Material for this task
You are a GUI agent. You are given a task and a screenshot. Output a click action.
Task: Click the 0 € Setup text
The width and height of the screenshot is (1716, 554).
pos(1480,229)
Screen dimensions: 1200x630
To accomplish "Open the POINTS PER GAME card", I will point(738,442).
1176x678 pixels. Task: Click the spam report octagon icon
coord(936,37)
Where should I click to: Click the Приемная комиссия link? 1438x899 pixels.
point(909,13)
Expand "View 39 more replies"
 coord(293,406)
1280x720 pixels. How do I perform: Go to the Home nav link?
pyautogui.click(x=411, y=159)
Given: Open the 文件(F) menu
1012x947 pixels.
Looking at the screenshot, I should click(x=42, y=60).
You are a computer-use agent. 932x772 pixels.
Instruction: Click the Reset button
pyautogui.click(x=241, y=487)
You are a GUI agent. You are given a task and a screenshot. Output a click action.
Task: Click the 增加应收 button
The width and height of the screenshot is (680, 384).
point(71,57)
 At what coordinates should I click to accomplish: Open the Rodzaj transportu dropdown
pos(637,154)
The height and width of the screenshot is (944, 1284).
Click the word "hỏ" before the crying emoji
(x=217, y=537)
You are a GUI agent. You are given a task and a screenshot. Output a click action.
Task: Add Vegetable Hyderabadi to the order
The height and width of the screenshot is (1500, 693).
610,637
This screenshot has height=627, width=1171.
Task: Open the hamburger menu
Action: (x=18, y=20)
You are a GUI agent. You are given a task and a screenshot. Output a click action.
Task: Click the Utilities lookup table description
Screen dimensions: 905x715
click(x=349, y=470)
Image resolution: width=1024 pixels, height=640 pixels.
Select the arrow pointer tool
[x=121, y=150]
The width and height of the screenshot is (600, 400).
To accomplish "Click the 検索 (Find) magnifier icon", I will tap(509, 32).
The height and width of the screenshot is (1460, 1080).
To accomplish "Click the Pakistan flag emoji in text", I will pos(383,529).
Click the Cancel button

Exercise directions
For each line in the data that holds "will", add one to a count, then report that count alone.

Written solution
3